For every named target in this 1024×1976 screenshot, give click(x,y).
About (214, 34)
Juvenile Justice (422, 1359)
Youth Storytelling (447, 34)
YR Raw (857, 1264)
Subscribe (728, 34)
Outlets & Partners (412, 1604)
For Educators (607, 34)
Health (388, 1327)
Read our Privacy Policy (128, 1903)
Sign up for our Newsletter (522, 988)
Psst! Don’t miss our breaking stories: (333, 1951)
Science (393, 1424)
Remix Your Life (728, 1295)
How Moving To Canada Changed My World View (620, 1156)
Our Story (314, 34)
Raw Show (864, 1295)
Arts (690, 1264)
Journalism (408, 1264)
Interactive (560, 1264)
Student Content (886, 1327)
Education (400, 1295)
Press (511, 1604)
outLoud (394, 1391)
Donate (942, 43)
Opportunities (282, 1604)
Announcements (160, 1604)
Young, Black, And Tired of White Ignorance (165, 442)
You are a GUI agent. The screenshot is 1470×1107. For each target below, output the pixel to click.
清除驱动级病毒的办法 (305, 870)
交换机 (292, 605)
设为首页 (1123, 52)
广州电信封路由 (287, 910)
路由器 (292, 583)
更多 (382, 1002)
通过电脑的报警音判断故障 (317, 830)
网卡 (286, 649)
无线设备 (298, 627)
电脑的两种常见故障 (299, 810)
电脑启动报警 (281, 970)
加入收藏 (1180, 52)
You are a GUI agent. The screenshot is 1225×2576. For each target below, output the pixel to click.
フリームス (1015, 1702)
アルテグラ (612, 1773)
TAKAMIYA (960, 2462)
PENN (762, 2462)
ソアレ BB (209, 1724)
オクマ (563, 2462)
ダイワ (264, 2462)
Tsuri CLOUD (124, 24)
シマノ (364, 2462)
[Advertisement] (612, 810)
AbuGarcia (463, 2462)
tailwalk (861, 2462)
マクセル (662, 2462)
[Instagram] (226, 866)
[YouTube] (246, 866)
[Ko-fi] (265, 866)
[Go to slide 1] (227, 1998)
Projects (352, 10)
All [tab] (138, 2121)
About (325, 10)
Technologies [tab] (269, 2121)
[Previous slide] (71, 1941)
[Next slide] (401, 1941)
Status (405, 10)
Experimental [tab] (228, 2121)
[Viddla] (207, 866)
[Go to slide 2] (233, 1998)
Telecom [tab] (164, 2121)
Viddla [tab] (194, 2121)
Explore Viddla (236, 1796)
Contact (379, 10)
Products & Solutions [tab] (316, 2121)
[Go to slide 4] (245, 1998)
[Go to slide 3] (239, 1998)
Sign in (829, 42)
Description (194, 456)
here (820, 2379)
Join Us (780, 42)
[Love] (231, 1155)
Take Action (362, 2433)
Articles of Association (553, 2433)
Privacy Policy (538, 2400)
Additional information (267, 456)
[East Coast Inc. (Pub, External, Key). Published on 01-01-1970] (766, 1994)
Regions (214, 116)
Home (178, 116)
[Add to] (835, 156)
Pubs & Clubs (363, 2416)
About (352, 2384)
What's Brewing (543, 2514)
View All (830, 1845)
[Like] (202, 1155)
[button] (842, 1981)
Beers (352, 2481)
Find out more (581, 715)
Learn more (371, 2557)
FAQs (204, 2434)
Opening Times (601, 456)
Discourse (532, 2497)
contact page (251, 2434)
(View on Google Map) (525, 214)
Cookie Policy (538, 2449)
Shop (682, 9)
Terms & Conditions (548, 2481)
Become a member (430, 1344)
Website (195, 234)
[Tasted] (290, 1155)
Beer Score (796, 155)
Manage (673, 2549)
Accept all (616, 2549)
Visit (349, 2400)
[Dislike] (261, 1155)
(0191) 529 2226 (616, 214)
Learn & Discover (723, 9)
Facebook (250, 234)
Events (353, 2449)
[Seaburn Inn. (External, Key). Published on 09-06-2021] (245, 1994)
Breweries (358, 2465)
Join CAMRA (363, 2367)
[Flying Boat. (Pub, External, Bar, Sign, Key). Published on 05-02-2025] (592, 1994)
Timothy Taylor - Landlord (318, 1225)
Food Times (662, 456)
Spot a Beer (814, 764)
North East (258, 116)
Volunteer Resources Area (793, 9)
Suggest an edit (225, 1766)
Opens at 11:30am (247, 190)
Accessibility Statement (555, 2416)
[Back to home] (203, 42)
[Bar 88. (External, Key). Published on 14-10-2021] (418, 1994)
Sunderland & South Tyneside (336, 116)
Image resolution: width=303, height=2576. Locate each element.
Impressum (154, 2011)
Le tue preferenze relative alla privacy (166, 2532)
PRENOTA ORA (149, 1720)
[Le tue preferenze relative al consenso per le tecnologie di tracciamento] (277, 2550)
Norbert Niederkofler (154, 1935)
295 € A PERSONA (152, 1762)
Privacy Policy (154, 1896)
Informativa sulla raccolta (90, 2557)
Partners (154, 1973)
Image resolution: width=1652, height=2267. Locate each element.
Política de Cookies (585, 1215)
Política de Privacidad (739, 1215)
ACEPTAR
※
EXERCISE: Go through the listing above and return each line where the word "preferenze" occurs.

SOLUTION BELOW:
Le tue preferenze relative alla privacy (166, 2532)
[Le tue preferenze relative al consenso per le tecnologie di tracciamento] (277, 2550)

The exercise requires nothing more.